[lbo-talk] Fitch and Brenner

Patrick Bond pbond at mail.ngo.za
Tue Feb 24 11:20:45 PST 2009


James Heartfield wrote:
> ... capitalist investment in labour has been high, and fixed capital investment, low; which suggests that the 'organic composition of capital' (Marx's term) has not been rising.

James, I don't have the data, but I bet Robert does, so I'll cc him.

Hey, even if there has been a move back down the K/L ratio, which I doubt, the challenge for a good Marxist like yourself is to identify where this has occurred. If it's in the ever-growing service sector, that's to be anticipated - but surplus value extraction from services is rather low compared to manufacturing, mining, agriculture... since services are often about the necessary circulation of commodities, not their production. So even if true, your point is moot when it comes to the overaccumulation debate.

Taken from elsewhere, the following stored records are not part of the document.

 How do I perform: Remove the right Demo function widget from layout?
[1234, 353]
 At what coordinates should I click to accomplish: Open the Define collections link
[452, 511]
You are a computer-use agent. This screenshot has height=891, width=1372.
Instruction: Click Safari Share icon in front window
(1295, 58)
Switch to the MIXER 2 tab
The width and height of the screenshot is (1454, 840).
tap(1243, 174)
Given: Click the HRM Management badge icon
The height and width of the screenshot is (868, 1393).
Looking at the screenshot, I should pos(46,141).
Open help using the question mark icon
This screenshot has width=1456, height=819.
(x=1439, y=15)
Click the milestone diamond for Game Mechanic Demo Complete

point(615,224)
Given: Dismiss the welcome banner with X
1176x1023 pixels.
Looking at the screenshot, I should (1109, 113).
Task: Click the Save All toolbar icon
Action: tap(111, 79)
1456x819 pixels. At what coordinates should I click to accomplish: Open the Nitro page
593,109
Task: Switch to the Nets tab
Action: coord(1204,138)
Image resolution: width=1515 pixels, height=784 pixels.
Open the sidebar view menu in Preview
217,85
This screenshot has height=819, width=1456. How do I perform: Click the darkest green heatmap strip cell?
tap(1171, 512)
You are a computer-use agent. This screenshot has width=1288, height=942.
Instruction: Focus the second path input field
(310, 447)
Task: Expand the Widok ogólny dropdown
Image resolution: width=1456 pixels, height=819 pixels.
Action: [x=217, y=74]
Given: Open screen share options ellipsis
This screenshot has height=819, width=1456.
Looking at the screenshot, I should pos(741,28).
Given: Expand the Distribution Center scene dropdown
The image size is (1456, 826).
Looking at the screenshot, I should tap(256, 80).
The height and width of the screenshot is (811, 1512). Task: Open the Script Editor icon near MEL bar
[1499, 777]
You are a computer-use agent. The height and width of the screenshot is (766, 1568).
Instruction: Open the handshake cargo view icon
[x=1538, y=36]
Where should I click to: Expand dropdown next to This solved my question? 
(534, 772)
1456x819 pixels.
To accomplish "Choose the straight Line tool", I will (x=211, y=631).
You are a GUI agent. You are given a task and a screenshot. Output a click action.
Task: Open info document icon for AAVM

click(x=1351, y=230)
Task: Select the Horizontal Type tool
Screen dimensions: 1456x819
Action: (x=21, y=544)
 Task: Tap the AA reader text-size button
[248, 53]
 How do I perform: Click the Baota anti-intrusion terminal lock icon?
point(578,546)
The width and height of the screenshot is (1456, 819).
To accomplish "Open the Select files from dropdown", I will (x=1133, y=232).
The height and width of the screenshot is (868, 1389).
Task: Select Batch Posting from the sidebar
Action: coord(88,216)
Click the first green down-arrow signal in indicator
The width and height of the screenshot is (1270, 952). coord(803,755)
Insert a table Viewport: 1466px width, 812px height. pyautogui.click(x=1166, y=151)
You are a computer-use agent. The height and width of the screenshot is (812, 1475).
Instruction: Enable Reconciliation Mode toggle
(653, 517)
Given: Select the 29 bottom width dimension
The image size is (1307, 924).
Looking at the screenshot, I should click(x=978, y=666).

And another point is temporal. You're looking at the last fifteen years, whereas the overaccumulation problem that got all that fictitious capital sliding into such zany circuitries - leading to the current epiphenomenal financial crisis - goes back to the late 1970s, and it was *then* that the overinvestment and excessive production to meet intense competition signaled firms to slow fixed capital investment. (Unless you think, like comrades Henwood, Panitch and Gindin, that capital solved its 1970s crisis by the mid 1980s. But they're wrong and I know you appreciate that.)